(Selected excerpt):
The company was internationalised soon after its founding. One brother of Werner represented him in England (Sir William Siemens) and another in St. Petersburg, Russia (Carl von Siemens), each earning recognition. Following his industrial career, he was ennobled in 1888, becoming Werner von Siemens. He retired from his company in 1890 and died in 1892 in Berlin.

The company, reorganized as Siemens & Halske, Siemens-Schuckertwerke and – since 1966 – Siemens was later led by his brother Carl, his sons Arnold, Wilhelm, and Carl Friedrich, his grandsons Hermann and Ernst and his great-grandson Peter von Siemens. Siemens AG is one of the largest electrotechnological firms in the world. The von Siemens family still owns 6% of the company shares (as of 2013) and holds a seat on the supervisory board, being the largest shareholder.

===Later years===
Apart from the pointer telegraph, Siemens made sufficient contributions to the development of electrical engineering that he became known as the founding father of the discipline in Germany. He built the world's first electric passenger train in 1879, and the first electric elevator in 1880. His company produced the tubes with which Wilhelm Conrad Röntgen investigated x-rays. He claimed invention of the dynamo although others invented theirs around the same time. On 14 December 1877 he received German patent No. 2355 for an electromechanical "dynamic" or moving-coil transducer, which was adapted by A. L. Thuras and E. C. Wente for the Bell System in the late 1920s for use as a loudspeaker. Wente's adaptation was issued in 1929.

In May 1881, Siemens & Halske inaugurated the world's first electric tram service, in the Berlin suburb of Groß-Lichterfelde. Siemens is also the father of the trolleybus, which he initially tried and tested on 29 April 1882, using his "Elektromote".

===Personal life===
He was married twice: first in 1852 to Mathilde Drumann (died 1 July 1867), the daughter of the historian Wilhelm Drumann; second in 1869 to his relative Antonie Siemens (1840–1900). His children from first marriage were Arnold von Siemens and Georg Wilhelm von Siemens, and his children from second marriage were Hertha von Siemens (1870 – 5 January 1939), married in 1899 to Carl Dietrich Harries, and Carl Friedrich von Siemens.

Siemens was an advocate of social democracy, and he hoped that industrial development would not be used in favour of capitalism, stating:

A number of great factories in the hands of rich capitalists, in which "slaves of work" drag out their miserable existence, is not, therefore, the goal of the development of the age of natural science, but a return to individual labour, or where the nature of things demands it, the carrying on of common workshops by unions of workmen, who will receive a sound basis only through the general extension of knowledge and civilization, and through the possibility of obtaining cheaper capital.

(Data extracts):
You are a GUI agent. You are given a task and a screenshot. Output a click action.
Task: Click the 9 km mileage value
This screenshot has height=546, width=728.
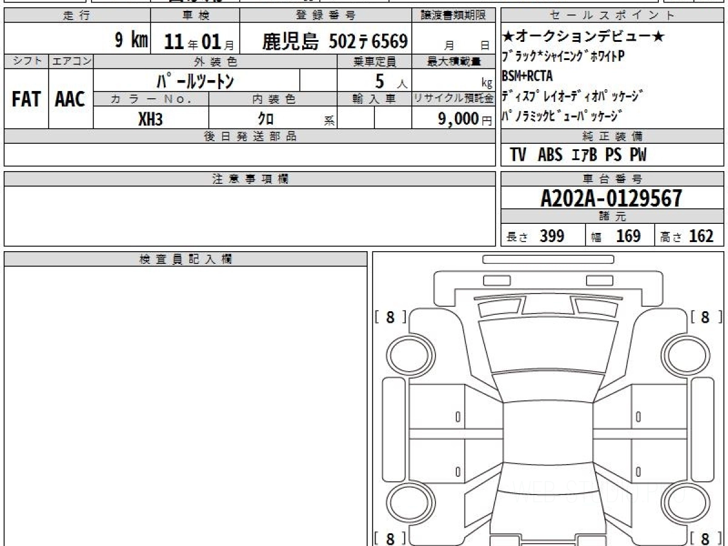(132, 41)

...

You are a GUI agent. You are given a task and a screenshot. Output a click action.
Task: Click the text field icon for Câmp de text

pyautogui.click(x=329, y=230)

==

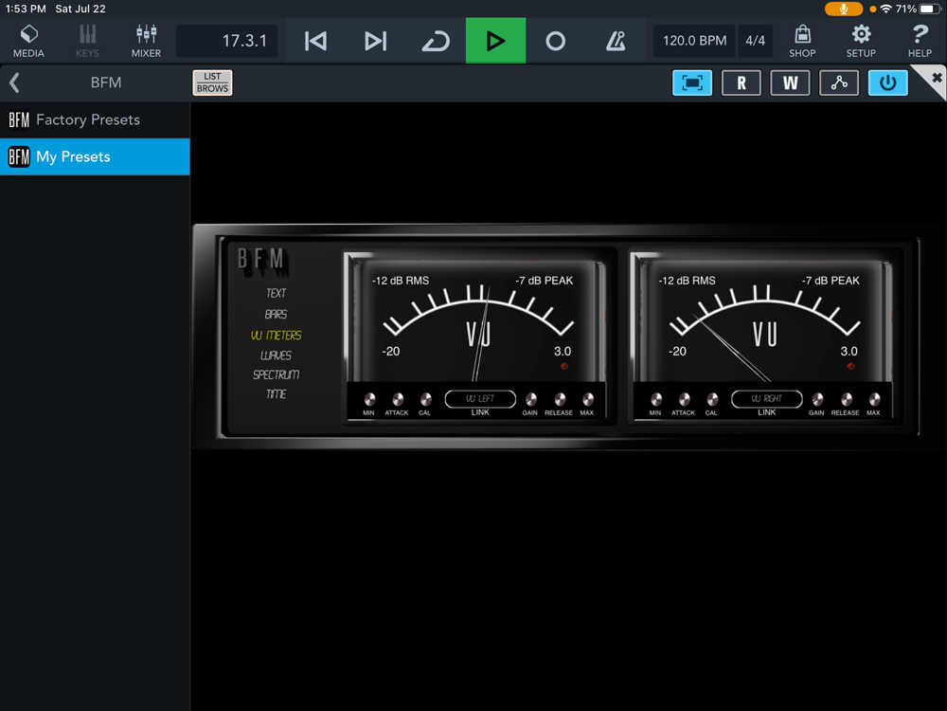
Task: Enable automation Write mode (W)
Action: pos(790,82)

(Action item):
Write out the part of the Werner von Siemens text from "Siemens was an" to "obtaining cheaper capital." again, switching "workmen" to "workers".

(Answer to this task):
Siemens was an advocate of social democracy, and he hoped that industrial development would not be used in favour of capitalism, stating:

A number of great factories in the hands of rich capitalists, in which "slaves of work" drag out their miserable existence, is not, therefore, the goal of the development of the age of natural science, but a return to individual labour, or where the nature of things demands it, the carrying on of common workshops by unions of workers, who will receive a sound basis only through the general extension of knowledge and civilization, and through the possibility of obtaining cheaper capital.